Blaming “brutal” conditions in the cryptocurrency market and an overly aggressive expansion , blockchain analytics provider Nansen has laid off 43 employees, or 30% of its staff, the company told Forbes.
“This will allow us to focus on our core products with data, analytics and research,” the company said in an email to Forbes. It plans to focus on an updated Nansen information dashboard (Nansen V2), and Nansen Query, a software that gives customers access to curated and individualized blockchain reports.
Nansen retracted an earlier statement that its marketing and product divisions were the hardest hit by the layoffs. A spokesperson later said by email there “wasn’t anything factual” to suggest those teams were affected more than others. “It was across the board,” the spokesperson added.

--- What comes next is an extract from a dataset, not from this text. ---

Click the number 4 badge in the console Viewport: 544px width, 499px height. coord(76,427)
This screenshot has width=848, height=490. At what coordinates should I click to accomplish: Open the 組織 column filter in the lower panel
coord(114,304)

Nansen said that in addition to the 43 employees laid off yesterday, other open roles would not be filled. Over 100 employees remain at the company.
Nansen follows blockchain analytics firm Chainalysis, which cut about 5% of its staff, and crypto intelligence firm Messari, which slashed 15%, both in February.
All of the companies cited tough conditions in the cryptocurrency market, whose value has fallen 14% to $1.18 trillion in the past 12 months, according to data from CoinGecko. Prices are up 30% this year, however, as digital assets recover from the depths of the 2022 downturn.
Subscribe to Forbes CryptoAsset and Blockchain Advisor here.
Separately, leading crypto exchange Binance told Forbes that it was reevaluating its staffing “to focus talent density across the organization to ensure we remain nimble and dynamic.” Ismael Garcia Makroum Talbi, a Binance spokesperson, was responding by email to a Forbes request for comment on a Twitter posting by journalist Colin Wu that said the company was going to lay off 20% of its workforce.
“This is not a case of rightsizing,” Talbi wrote, “but rather, reevaluating whether we have the right talent and expertise in critical roles, and therefore we will still be seeking to fill hundreds of open roles.
In announcing the Nansen layoffs on Twitter, CEO Alex Svanevik wrote, “Although we’ve seen diversification of revenues via enterprise and institutional customers in the last year, our cost base is too high relative to where the company is today.”
He took responsibility for expanding too far. “We wanted to invest and build in a tough market where others needed to scale back,” leading to “taking on surface area that’s not truly part of Nansen’s core strategy.” But he added that the company has enough funds for “several years” of operations.
Nansen most recently raised $75 million in a series B funding round in December 2021 that valued the company at $750 million, according to data from PitchBook.
This article was updated on May 31 after the company changed its characterization of which workers were affected by the layoff.